= How to complete this task =
What lines below include the string "date"? Pick them out and copy them.

----- Working data -----

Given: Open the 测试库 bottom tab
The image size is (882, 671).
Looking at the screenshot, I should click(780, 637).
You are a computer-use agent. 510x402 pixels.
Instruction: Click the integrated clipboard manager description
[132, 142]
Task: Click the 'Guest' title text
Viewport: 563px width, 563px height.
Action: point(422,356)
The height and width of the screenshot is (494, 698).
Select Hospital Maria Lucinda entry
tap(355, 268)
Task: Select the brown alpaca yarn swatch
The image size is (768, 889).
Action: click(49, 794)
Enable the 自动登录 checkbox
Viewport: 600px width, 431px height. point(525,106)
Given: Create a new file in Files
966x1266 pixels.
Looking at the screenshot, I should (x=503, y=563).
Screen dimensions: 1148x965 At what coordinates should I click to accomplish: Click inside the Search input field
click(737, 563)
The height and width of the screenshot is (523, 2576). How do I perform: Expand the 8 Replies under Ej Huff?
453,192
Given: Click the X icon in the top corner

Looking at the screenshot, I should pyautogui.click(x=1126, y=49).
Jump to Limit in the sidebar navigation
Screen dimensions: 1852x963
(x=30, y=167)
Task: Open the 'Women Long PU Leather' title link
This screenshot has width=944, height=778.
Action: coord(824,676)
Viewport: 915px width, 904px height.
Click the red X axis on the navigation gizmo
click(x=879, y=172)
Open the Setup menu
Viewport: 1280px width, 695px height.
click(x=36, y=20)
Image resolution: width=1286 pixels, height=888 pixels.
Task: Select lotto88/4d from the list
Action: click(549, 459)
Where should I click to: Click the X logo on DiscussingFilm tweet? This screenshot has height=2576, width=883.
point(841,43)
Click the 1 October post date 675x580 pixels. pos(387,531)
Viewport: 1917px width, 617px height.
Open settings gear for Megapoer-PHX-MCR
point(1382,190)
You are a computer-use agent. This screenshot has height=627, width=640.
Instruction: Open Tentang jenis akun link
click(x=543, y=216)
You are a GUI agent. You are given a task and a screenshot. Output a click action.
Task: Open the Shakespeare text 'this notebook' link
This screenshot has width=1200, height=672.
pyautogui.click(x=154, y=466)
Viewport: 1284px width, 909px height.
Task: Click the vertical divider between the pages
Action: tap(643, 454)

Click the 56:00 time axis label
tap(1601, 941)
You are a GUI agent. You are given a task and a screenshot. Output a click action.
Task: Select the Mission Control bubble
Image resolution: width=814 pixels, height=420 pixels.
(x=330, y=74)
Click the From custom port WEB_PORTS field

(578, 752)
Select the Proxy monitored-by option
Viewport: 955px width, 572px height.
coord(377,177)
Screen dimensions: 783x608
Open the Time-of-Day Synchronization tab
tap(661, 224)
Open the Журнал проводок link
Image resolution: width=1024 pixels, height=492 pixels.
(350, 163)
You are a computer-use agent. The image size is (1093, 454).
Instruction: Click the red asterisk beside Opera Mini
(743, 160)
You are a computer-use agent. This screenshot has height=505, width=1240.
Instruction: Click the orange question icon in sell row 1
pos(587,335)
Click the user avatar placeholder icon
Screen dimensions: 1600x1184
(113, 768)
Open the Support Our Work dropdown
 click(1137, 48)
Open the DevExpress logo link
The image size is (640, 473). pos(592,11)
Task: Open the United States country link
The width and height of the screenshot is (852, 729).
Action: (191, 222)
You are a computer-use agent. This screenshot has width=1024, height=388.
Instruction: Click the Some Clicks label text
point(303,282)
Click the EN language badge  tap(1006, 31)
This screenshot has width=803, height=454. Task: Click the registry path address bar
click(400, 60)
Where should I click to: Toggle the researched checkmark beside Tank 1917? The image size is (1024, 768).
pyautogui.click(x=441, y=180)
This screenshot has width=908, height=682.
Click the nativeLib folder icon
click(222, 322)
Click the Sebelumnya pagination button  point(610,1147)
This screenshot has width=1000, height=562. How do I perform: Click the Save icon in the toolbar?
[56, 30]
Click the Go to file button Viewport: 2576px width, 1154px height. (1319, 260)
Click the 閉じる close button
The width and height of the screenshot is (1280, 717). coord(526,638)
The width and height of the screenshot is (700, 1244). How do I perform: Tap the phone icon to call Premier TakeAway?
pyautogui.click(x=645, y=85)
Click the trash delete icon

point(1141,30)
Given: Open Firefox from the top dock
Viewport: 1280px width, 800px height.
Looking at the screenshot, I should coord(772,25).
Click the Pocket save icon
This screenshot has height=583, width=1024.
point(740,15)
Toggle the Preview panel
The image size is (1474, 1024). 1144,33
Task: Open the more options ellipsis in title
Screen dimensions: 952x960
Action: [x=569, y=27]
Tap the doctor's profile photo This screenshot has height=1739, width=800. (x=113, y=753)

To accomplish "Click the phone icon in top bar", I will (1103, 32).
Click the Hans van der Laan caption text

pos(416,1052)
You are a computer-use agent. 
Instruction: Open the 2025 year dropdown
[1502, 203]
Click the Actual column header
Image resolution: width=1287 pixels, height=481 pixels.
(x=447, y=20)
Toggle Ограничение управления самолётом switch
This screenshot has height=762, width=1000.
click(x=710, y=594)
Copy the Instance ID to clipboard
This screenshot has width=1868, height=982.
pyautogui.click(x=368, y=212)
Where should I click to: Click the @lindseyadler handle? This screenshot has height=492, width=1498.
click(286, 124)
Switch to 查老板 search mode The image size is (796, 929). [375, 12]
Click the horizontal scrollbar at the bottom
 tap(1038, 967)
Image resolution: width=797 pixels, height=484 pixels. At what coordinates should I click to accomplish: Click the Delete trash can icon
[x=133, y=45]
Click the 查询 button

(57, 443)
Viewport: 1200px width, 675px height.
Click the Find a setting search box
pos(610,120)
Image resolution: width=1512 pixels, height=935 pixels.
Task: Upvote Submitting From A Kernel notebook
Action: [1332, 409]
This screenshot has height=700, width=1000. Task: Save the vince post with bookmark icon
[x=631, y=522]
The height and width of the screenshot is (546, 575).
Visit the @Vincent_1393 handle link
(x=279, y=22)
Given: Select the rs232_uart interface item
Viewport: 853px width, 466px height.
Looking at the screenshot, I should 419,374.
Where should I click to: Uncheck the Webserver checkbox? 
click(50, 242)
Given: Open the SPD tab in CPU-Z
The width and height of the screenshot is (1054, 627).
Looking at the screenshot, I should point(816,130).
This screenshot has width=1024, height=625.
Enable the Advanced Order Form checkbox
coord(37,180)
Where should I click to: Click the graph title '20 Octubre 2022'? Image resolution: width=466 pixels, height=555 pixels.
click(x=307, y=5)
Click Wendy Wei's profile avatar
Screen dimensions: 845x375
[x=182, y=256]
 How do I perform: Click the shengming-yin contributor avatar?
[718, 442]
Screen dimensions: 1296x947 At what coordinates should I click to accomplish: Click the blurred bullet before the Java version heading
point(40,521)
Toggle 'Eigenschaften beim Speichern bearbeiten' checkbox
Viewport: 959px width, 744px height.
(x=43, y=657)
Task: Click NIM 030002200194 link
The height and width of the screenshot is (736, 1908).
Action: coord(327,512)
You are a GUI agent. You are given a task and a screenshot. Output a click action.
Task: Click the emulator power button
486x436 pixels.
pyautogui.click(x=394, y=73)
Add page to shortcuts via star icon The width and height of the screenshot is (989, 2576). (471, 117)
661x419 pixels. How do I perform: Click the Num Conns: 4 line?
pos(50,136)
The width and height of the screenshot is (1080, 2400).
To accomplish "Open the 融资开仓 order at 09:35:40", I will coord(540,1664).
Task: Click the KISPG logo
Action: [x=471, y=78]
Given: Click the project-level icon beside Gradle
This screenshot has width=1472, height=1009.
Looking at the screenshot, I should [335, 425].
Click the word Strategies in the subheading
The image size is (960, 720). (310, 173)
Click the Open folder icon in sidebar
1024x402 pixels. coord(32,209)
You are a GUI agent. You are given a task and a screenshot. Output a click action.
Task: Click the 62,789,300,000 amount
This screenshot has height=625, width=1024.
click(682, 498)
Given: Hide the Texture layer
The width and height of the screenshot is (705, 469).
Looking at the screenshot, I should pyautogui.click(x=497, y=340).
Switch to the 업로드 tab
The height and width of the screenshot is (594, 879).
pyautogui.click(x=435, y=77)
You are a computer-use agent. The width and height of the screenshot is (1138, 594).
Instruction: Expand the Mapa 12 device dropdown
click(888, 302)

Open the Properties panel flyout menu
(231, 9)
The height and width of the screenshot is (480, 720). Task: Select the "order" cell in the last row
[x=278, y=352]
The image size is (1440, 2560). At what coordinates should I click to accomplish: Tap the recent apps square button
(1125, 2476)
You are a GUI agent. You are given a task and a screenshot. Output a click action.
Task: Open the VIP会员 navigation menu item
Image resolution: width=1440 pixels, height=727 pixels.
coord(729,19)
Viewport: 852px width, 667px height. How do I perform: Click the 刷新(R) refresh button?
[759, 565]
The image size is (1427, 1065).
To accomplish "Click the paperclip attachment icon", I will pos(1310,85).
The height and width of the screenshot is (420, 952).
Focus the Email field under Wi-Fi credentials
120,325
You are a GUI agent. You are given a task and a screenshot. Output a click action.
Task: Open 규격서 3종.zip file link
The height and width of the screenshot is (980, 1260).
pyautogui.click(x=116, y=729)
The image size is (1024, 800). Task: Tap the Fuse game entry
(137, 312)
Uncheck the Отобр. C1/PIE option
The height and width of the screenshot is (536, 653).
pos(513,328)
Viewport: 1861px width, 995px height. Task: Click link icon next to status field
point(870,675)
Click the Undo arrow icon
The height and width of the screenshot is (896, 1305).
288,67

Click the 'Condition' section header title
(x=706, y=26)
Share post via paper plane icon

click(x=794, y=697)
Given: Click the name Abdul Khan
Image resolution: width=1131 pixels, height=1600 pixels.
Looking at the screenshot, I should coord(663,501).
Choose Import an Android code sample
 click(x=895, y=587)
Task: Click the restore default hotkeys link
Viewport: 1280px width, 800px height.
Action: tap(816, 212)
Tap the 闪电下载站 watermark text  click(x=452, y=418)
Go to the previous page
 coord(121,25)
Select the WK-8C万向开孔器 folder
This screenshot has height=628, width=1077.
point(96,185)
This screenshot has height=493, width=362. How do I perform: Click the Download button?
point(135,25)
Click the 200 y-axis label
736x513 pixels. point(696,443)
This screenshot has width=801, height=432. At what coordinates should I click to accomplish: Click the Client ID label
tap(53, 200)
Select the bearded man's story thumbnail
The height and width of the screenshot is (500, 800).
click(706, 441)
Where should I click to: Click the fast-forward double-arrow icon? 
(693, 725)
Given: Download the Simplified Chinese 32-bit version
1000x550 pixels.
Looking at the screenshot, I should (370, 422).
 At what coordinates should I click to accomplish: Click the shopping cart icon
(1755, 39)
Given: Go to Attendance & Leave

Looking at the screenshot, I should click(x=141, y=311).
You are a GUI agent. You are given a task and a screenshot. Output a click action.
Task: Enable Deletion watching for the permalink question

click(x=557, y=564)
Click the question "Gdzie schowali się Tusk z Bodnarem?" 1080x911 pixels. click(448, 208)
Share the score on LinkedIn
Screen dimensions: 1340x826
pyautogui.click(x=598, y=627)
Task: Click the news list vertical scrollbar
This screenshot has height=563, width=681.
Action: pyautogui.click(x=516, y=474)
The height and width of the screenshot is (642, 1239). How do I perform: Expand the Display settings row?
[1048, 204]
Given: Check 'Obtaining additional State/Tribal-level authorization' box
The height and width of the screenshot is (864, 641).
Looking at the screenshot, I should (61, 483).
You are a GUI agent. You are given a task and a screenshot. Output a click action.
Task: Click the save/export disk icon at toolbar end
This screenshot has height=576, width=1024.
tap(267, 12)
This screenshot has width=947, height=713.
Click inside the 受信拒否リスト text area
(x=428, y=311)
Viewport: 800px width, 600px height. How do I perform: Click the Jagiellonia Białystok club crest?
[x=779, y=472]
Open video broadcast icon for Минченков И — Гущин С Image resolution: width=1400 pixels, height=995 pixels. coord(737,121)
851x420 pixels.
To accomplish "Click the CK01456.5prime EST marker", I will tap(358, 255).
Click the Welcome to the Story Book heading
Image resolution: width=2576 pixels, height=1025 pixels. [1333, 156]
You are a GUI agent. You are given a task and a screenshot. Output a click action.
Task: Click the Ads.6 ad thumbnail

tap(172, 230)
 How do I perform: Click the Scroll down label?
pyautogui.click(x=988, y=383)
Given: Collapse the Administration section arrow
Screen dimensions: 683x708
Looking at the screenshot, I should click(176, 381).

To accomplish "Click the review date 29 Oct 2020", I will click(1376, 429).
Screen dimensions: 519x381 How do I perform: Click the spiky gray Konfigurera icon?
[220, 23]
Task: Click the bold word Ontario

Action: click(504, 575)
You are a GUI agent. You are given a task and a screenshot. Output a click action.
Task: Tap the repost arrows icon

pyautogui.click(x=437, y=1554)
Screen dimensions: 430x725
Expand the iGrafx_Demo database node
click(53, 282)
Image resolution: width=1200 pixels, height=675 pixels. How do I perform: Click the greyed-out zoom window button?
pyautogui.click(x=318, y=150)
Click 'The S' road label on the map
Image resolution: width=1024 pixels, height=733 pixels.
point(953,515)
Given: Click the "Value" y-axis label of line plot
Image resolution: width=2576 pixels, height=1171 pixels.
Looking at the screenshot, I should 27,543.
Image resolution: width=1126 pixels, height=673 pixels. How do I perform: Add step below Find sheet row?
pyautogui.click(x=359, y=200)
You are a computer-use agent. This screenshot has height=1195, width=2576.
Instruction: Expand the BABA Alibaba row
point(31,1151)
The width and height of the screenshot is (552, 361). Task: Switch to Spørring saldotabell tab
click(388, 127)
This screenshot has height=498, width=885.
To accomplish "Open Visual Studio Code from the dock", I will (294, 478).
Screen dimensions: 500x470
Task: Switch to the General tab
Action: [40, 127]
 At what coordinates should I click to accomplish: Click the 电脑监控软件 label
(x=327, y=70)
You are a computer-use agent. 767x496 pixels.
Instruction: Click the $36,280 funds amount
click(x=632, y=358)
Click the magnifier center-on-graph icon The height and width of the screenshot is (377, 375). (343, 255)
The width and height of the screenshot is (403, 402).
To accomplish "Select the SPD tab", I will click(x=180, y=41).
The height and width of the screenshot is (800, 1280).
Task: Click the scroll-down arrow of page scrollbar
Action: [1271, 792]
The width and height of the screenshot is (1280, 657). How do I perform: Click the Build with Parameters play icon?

-----

= Answer section =
Click the 1 October post date 675x580 pixels. pos(387,531)
To accomplish "Click the review date 29 Oct 2020", I will click(1376, 429).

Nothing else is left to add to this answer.